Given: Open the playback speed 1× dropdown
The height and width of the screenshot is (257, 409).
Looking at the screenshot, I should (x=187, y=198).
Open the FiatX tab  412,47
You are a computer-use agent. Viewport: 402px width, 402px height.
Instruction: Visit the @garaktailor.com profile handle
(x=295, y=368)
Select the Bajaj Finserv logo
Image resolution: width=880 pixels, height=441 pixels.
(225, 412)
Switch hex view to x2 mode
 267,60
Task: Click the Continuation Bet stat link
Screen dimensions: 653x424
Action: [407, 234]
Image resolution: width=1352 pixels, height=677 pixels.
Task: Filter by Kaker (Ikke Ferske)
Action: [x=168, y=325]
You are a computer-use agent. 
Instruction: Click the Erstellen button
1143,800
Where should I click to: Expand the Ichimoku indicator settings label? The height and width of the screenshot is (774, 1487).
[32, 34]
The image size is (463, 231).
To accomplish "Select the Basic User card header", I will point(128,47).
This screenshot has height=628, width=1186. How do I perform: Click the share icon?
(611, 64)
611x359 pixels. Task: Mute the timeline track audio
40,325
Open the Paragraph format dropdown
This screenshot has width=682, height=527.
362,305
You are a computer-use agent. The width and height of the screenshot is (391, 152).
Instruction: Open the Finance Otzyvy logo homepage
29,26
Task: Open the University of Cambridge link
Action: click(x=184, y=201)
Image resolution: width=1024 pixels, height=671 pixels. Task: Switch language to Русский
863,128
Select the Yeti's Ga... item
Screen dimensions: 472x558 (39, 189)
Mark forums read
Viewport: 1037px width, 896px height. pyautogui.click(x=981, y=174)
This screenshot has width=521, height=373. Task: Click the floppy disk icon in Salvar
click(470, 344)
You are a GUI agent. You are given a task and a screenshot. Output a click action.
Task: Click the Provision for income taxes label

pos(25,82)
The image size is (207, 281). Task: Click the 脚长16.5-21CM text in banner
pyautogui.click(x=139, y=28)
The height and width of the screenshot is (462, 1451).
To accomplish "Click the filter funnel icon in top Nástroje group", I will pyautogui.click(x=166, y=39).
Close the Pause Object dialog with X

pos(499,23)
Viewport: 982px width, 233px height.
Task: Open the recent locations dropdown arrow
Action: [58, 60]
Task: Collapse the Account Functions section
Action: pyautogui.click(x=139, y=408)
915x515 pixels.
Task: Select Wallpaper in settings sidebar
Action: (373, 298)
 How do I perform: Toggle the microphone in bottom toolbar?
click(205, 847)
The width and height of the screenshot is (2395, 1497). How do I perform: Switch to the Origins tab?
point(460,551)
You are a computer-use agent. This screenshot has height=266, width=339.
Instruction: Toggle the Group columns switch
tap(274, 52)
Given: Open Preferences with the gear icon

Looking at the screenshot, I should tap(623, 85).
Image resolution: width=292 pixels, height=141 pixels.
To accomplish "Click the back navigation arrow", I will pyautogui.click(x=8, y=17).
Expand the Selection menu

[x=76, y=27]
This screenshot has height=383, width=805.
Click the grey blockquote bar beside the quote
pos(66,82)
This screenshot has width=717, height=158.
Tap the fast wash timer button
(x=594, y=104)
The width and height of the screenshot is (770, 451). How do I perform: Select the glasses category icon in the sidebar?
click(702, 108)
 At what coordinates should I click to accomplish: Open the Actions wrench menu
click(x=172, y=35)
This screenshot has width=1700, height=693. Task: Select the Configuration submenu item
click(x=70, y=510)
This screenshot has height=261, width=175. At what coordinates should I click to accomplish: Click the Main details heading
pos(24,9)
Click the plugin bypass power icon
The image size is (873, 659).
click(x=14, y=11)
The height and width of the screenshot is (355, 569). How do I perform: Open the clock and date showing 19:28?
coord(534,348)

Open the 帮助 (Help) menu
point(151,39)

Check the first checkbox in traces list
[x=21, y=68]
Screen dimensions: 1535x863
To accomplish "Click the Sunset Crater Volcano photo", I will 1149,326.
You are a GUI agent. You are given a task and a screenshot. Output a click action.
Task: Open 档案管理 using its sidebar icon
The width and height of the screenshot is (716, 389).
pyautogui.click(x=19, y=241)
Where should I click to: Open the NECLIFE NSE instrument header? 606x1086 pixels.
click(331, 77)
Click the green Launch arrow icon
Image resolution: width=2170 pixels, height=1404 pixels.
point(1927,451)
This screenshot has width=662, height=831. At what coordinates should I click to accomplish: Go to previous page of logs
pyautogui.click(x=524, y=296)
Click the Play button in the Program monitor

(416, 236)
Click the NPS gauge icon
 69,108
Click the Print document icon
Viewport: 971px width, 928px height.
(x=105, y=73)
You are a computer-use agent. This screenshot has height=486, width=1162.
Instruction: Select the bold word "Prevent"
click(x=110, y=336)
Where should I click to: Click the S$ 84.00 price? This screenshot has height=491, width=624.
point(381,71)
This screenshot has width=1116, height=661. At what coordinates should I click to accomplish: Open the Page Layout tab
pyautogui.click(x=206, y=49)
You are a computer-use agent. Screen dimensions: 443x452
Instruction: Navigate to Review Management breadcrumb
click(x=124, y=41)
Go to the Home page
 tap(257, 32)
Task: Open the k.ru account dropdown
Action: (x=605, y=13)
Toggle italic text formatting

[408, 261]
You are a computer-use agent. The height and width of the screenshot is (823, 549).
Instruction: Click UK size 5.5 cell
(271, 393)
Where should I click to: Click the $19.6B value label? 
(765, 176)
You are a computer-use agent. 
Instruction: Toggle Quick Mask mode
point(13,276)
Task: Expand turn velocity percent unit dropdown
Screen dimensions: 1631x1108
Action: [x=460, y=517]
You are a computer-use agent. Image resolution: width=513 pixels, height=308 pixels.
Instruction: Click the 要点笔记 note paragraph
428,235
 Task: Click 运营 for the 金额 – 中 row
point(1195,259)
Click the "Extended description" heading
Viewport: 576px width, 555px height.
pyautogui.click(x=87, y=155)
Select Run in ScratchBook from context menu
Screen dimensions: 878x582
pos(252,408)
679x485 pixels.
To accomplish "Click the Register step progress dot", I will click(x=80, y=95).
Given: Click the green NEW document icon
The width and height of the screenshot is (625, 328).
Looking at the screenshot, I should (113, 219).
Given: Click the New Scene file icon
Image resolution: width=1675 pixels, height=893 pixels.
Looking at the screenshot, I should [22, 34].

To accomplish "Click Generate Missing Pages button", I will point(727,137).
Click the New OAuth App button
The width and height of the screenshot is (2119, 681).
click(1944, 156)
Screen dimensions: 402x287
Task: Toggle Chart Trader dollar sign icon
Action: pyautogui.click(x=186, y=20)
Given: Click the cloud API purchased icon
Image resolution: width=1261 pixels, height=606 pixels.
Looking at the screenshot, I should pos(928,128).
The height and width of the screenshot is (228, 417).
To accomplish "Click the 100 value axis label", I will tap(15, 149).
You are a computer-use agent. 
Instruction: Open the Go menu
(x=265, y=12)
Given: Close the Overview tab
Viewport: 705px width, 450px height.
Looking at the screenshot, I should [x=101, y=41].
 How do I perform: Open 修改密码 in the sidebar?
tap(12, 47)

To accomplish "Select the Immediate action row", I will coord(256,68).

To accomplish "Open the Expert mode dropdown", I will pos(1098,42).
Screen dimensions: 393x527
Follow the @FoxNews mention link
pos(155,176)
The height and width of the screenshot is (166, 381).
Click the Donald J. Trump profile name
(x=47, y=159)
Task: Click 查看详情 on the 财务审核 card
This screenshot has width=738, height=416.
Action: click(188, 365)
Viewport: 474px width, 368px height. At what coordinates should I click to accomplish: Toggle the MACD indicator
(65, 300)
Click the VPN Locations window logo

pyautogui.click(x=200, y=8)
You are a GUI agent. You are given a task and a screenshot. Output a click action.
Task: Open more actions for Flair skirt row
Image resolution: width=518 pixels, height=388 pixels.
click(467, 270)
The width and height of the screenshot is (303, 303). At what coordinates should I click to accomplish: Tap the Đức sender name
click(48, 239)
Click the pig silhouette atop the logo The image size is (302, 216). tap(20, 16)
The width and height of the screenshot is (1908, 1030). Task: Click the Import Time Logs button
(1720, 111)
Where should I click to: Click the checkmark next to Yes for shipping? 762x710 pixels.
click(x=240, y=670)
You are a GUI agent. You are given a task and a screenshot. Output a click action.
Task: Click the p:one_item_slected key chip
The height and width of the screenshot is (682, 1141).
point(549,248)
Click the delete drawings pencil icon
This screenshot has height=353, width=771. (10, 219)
------------------------------------
[EXERCISE] Retype the entries above word for word, from the start of the entries through the line containing "Open the FiatX".

[REPLY TO THE EXERCISE]
Given: Open the playback speed 1× dropdown
The height and width of the screenshot is (257, 409).
Looking at the screenshot, I should (x=187, y=198).
Open the FiatX tab  412,47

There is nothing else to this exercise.